One year later, Rogers’ HRT was in Ruby Ridge, Idaho, where Randy Weaver, a former soldier sympathetic to right-wing causes, was holed up, armed, in a remote cabin with his family. “Rogers had no interest in dealing with Randy Weaver through any means other than force,” says Noesner. On August 22, 1992, FBI snipers shot Weaver’s wife Vicki, killing her instantly. Weaver eventually surrendered but the damage had been done. The story of Ruby Ridge, and its themes of government intrusion, had entered the folklore of militia movements across the United States.

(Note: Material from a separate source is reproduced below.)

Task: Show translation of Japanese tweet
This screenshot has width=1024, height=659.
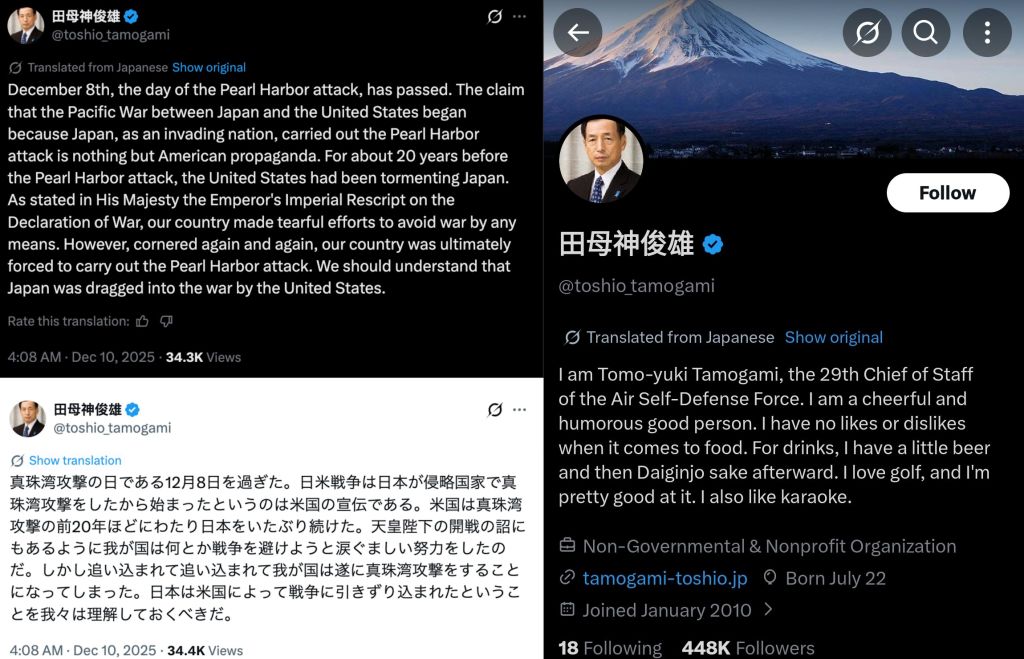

But the outcome at Ruby Ridge, and later the atrocious one at Waco, were not inevitable, according to Noesner. His chapter on Waco offers a unique glimpse into a cultural divide within the FBI. While Noesner convinced David Koresh’s lead negotiator to let people leave, albeit slowly, Rogers waited impatiently for the chance to overrun the Branch Davidian Compound. Other agents echoed Rogers’s enthusiasm for a military approach. Noesner found them “cavalier and flippant about the [negotiation] process.” At one point Noesner recalled one of them fuming, “No use trying to talk to these bastards. We’ve got to just go in there and cut their balls off.” According to Noesner, a handful of tough, overconfident FBI agents ignored the double-barreled approach of negotiation and military tactics that brought success in Talladega, and ultimately steered the country into crises whose consequences are still felt today.

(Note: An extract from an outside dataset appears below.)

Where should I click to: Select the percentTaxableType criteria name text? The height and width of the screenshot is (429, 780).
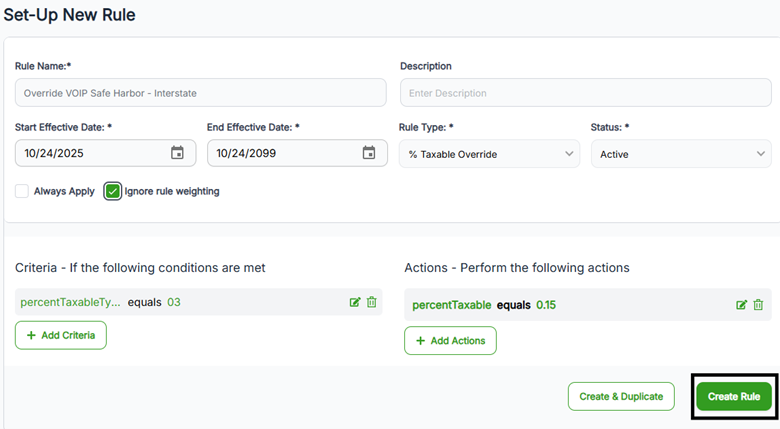(69, 302)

Did the FBI learn from its mistakes? Noesner himself shows cautious optimism on this question. In 1996, three years after Waco, the FBI was once again locked in a standoff with another well-armed “Christian Patriot” group, this time the Montana Freemen. There was one major difference then, according to Noesner: “we planned to negotiate in good faith with the Freemen.” (The Freemen ultimately surrendered after eighty-one days.) But the pendulum continues to swing back and forth as the FBI considers the most effective techniques for interrogating terrorist suspects.
Unfortunately, Noesner’s book suffers from a damaging lack of deeper reflection. Kidnapping is psychological sport, after all. And while Noesner takes readers through the mechanics of a kidnapping in great detail, his forays into the psychological realm are superficial and unrevealing. After the debacle at Waco, he describes falling into a “funk.” “I still loved my job, but something wasn’t right,” he says. “I felt very sad.” That’s all the thinking there is. It is a pity that someone who held one of the most stressful, vertiginous, and mentally taxing jobs around—and lived to write about it—cannot quite bring us into his own head.
Nicholas Schmidle is a fellow at the New America Foundation, a 2010 International Reporting Project fellow, and the author of To Live or to Perish Forever.